A rant about the intelligent design ignoramuses.
Wed Aug 31, 2005 at 09:33:39 AM PDT
Just got finished reading yesterdays
LA Times article about these ludicrous theme parks popping up all over the country reeling kids in with life-size dinosaur statues and espousing the unbelievably bone-headed belief that dinosaurs and man were contemporaries. I can't read stories like this without my brain hurting, but this one actually made me scream out loud. Every paragraph is more and more stupid, culminating, for me, with the following nonsensical idiocy:
"Kids flock to the huge statues. `And it's not like they're crying, 'Oh, mommy, take me out, I'm scared.' They're drawn to it,' Chiles said. `There's something in their DNA that knows man walked with these creatures on Earth.'"
That's right. "There's something in their DNA that knows man walked with these creatures on Earth." That statement shows such a pathetic understanding of biology that it hurts my head just to begin debunking it. I just sit here, agape. Pastor Chiles, in case you were wondering, runs the "non-denominational church inside the [Cabazon, CA] attraction."
As DarkSyde and others have meticulously pointed out in diaries, the evidence for evolution is overwhelming (which, incidentally, is why it is a theory, which is scientist-speak for "the most believable, consistent explanation years of observation and experimentation have come up with." Evolution gets compared to gravity a lot because as far as the scientific community is concerned, the two explanations of natural phenomena are in the same league.) The idea that dinosaurs were in the garden of Eden, and only began eating meat after Eve's sin, and that they were aboard Noah's ark, by comparison, is irrational mythology. Pretty much the only way to accept such absurd ideas as absolute truth is to completely disregard (in the "LA LA LA, I'm not listening" kind of way) all the evidence to the contrary.
It's obvious from comments like this:
"Darwin `came at just the right time to be the catalyst for a revival of ancient paganism' and...evolution birthed Communism, racism and Nazism,"

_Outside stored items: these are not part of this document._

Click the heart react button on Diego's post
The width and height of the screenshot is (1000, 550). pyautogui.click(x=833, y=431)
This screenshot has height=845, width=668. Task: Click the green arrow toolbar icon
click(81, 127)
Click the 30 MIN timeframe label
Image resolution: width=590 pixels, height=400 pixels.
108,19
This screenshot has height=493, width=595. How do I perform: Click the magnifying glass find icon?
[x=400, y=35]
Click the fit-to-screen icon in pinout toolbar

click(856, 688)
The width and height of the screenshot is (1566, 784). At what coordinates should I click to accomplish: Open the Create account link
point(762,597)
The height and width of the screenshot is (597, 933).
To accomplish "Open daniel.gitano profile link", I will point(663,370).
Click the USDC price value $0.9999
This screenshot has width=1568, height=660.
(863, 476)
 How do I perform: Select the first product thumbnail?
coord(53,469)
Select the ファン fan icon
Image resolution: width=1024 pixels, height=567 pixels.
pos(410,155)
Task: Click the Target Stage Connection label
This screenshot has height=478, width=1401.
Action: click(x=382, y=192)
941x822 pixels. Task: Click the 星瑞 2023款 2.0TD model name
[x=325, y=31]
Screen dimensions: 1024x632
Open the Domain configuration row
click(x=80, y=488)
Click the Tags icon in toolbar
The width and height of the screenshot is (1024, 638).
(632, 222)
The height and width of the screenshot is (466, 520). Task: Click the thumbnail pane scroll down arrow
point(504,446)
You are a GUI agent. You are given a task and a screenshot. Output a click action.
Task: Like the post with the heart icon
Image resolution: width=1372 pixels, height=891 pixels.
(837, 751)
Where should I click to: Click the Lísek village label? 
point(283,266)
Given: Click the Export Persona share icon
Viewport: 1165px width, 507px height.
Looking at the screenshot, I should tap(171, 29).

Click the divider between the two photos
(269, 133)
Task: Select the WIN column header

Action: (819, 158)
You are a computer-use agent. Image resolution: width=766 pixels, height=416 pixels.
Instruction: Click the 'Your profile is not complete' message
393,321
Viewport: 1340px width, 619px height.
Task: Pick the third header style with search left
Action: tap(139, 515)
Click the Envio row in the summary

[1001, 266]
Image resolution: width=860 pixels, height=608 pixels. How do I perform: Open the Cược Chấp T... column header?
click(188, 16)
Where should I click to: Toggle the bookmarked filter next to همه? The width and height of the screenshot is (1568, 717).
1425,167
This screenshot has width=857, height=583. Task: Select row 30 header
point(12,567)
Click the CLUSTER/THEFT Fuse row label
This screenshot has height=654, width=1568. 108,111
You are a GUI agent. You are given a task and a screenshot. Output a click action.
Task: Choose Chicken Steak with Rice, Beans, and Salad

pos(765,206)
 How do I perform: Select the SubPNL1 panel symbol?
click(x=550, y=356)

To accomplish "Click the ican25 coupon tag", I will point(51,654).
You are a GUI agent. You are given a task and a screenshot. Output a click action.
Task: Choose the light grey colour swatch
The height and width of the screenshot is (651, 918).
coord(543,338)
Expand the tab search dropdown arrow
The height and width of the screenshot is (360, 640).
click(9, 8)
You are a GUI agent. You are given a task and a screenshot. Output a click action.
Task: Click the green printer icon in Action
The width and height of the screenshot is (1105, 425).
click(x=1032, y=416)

that these people have a major problem, not just with understanding the scientific method, biology, and history, but also with the relationship between causation and correlation. It brings to mind
Pastafarians' ardent belief that the rise in Earth surface temperatures is directly due to the decrease in the world population of pirates.
Some people from this movement have a website, Answers in Genesis, which I originally heard about at a friend's wedding a while back from some of her creationist relatives. The conversation went like this - I'm paraphrasing:
Them: So, what do you do?
Me: I'm in a genetics Ph.D. program.
Them (impressed): Wow, that's really interesting.
Me: Yeah, it's fascinating to study all the differences in organisms that evolve over time.
Them: Well, we're creationists--
Me (stunned silence - I'd never met actual creationists before):
Them: --There's a lot of stuff on answersingenesis.org, you might want to check it out. It might change your mind about a few things.
So what could I do? I picked my jaw up off the floor, went to their website, and there found a large collection of cherry-picked facts and pseudo science, set up to prey upon the collective ignorance of the populous. They start with one or two unrepresentative studies and then extrapolate by using terms and drawing conclusions that sound real to the untrained listener, in order to make evolutionary theory sound just as flawed and implausible as their crackified ramblings.
Because that's the only way they can win this argument. They don't have reason, they don't have evidence --- they got nothin'. They have to try to discredit evolution using whatever means necessary, because when evolution and their version of Christian mythology are equally believable, people who don't know any better will decide to be "good Christians" every time.
Every time I think about this, I come back to Penn and Teller's BullShit! episode on creationism. In the end, they conclude that it doesn't matter whether you believe creationist myths or not --- they are not science, and have no place in a scientific discussion, or a science class. The beliefs of one person, or even many people, for that matter, do not decide which theories have scientific validity. If your beliefs are supported by evidence, then you can present them to the scientific community, and argue about it. If you have enough evidence, then people believe you, and you don't have to have dinosaur statues to shock and awe them into your way of thinking. And here, I'll say it again, for emphasis. They got nothing. The scientific community is not debating this. This is a debate between people who do not understand, and do not want to understand the scope or credibility of the evidence in favor of Earth's lengthy geological age, or the continuing evolution of species ----and the non-scientist population that up until now, has believed the scientists.